### Work instruction
All lines from the one containing "The width and" through the final line of the records below should be reproduced exactly, with the pictures left out.

### Provided material
--------
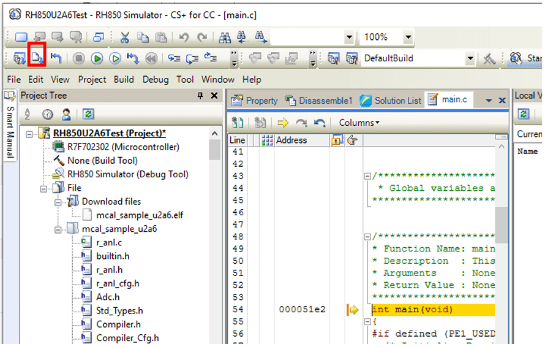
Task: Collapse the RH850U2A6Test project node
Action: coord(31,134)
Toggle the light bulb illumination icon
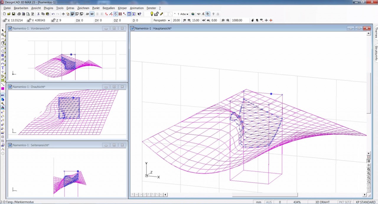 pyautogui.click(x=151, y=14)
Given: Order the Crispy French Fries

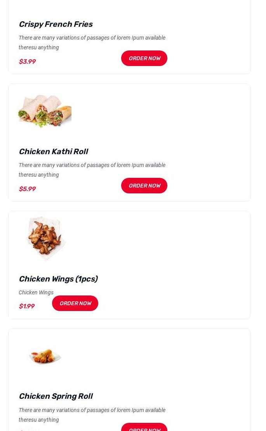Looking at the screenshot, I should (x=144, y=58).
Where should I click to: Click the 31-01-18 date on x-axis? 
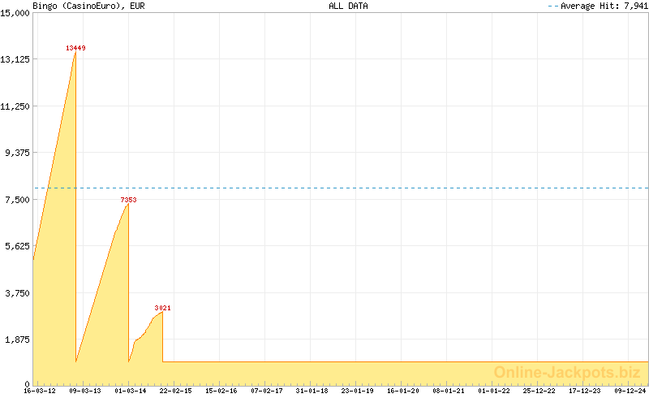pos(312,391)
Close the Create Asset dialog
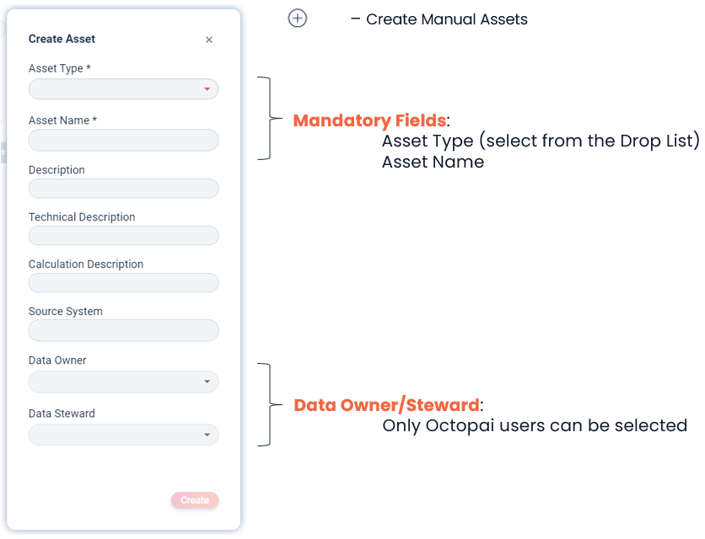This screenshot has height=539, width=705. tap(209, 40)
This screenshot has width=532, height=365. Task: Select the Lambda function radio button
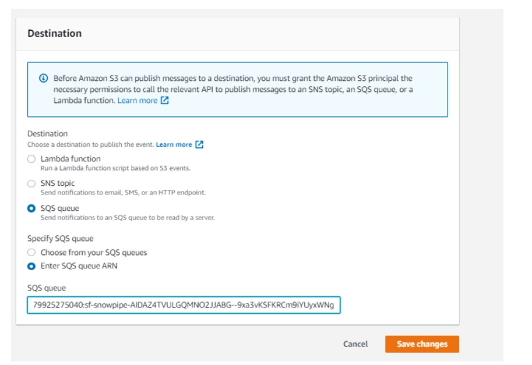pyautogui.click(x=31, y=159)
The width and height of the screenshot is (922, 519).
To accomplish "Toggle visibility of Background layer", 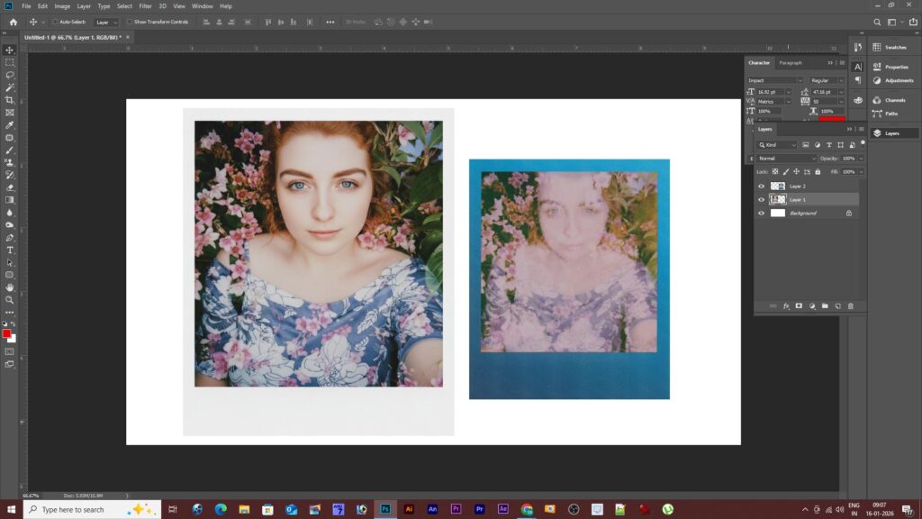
--------
### Answer to this task
The width and height of the screenshot is (922, 519).
To accomplish "Toggle visibility of Background layer", 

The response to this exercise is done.